In my career before the arts came the MICE industry. For those of you not in the know this is the world of meetings, incentives, conferences and exhibitions. Since moving away from the sector I have still kept an eye on it from a distance, keen to see how it adopts social media in its practice – after all the business tourism game is a social industry at its very heart.
On the buyer side, within the MICE industry, social media is increasingly being used to engage delegates and increase attendance at events. The Association sector in particularly seem to have embraced the medium to create online networks surrounding their membership and conferences, for example this can be seen in the work of the British Medical Association and the Royal College of Speech and Language Therapists.
This social trend seems to be reflected less so over in the supplier side with it appearing that convention bureaus, venues, event management companies etc. are still struggling to get to grips with the opportunities social media presents. One convention bureau trying to realise the potential is Seoul, however the MICE industry’s caution surrounding social media is reflected in the comments of their Deputy Chief of PR and Marketing Communications, Martin Kim;
“There are many who are less than optimistic about the role of social media in the business-to-business based meetings industry.”

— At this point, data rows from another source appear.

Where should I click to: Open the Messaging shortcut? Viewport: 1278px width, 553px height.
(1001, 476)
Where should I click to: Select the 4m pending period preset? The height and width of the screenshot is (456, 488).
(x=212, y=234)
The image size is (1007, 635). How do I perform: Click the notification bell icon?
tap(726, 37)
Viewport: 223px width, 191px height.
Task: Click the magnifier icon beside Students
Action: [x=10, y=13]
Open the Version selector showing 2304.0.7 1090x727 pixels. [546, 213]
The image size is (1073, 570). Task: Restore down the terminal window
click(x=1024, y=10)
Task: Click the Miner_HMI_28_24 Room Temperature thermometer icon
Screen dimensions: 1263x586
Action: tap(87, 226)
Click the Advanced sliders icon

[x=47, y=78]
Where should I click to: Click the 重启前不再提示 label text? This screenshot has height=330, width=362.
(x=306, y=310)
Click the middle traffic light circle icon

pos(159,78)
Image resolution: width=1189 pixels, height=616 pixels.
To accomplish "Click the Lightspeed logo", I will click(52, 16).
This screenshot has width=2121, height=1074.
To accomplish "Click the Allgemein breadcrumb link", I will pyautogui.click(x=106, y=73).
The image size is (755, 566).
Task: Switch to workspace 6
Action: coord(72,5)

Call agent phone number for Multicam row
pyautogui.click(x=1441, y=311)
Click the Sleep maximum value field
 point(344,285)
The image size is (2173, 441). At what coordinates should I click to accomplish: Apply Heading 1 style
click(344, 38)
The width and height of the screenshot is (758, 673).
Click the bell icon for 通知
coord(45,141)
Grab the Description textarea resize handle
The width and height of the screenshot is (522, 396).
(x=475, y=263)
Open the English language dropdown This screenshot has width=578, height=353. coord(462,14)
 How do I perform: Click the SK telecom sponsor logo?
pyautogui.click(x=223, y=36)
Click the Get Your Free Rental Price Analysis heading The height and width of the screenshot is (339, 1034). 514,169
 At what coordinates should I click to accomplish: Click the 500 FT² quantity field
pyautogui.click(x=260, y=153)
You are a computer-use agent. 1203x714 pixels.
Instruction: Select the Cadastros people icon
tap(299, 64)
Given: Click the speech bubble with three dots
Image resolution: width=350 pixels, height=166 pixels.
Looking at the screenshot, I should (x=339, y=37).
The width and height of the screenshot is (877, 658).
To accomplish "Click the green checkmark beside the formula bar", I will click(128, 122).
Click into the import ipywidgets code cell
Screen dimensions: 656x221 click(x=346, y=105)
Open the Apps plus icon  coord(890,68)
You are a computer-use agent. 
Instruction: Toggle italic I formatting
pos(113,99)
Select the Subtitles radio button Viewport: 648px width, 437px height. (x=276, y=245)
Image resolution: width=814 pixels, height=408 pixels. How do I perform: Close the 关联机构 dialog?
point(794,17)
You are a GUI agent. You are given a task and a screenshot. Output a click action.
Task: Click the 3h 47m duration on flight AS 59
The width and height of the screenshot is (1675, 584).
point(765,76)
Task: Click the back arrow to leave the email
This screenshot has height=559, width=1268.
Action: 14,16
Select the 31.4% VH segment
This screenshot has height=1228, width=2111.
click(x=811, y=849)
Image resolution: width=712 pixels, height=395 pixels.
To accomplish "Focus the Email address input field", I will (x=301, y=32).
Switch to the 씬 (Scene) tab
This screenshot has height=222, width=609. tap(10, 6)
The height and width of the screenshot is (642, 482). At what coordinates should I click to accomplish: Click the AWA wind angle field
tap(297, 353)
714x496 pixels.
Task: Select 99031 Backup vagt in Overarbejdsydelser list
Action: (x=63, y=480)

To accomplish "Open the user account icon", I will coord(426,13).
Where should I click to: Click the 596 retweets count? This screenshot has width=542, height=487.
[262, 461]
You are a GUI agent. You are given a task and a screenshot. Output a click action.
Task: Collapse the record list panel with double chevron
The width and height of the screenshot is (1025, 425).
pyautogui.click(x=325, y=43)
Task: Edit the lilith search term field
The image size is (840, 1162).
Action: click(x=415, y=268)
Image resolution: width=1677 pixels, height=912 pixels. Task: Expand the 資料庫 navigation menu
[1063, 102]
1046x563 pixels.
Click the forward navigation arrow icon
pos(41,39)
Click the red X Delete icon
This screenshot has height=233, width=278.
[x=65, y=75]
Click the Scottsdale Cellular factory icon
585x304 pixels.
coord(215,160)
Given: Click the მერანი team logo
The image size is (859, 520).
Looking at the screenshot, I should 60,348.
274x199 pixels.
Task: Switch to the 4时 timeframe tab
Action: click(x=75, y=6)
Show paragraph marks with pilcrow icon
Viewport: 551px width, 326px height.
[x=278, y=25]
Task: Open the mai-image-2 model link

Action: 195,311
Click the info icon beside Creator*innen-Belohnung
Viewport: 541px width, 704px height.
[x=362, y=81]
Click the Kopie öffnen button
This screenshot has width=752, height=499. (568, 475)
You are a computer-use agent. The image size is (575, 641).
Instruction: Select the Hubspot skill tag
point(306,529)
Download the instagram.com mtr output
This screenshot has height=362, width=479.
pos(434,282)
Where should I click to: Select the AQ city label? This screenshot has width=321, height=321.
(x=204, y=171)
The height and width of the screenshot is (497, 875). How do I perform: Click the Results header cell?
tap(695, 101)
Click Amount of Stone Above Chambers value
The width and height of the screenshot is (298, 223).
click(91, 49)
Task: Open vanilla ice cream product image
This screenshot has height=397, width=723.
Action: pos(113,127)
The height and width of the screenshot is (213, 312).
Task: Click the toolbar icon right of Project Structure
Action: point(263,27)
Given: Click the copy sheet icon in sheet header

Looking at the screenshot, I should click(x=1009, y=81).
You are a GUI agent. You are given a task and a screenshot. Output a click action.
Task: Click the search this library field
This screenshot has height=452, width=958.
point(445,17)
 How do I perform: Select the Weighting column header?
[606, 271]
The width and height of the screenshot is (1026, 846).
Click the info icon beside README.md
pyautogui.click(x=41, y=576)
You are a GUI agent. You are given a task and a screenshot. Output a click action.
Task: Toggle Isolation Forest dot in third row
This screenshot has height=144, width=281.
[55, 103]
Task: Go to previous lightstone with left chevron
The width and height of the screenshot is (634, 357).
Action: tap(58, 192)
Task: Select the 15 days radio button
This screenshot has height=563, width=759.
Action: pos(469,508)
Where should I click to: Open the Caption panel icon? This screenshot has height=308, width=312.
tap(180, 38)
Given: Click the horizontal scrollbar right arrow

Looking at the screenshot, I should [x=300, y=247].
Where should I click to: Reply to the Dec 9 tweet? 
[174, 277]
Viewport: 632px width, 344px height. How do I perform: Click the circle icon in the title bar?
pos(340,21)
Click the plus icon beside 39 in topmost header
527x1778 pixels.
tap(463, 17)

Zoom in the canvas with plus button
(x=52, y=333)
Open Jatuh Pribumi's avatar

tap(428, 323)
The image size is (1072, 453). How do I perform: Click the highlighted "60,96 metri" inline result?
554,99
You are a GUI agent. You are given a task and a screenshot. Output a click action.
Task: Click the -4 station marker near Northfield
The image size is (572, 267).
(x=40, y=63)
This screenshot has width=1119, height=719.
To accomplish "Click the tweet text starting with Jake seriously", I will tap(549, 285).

[Source: Conference & Incentive Travel]
This is further highlighted by the recent launch of the C&IT Social Media Survey, which is aiming to undercover the how, what and why in regards to event planners use of social networks – to uncover what might be the potential social media ROI for suppliers.
Although not immersed in the industry these days (therefore I stand to be corrected) it seems from suppliers that there is little attempt being made to reach beyond using social media as another channel by which to broadcast a marketing message. Hence here I present three areas where I believe convention bureaus, conference venues and so on are missing out when it comes to social networks;
1) Building relationships / community creation: MICE suppliers can use social channels to position themselves as experts within the sector – creating communities of interest around the key issues for conference buyers – technology, sustainability, income generation for example. In offering this insight for free it raises the awareness of the destination/venue with buyers as a leader within the field.
2) Enhancing delegate experience: Social media has proven to be an effective tool for customer service for a variety of brands including Naked Wines, KLM and Zappos. Destinations and venues have the opportunity to engage conference delegates before and during events to help them orientate with the city they are visiting – with the chance to make a real impact on their stay.
3) Evaluation & Research: Social networking sites not only provide a platform by which to ‘talk’, they also provide a mechanism by which to listen. Conference suppliers and tourism authorities can see how a destination and/or venue is received by delegates by monitoring feedback left on social sites. This intelligence can then by used to identify any areas for improvement. In addition these channels can be used to identify opportunities to attract new events to cities through locating ambassadors and discovering new events.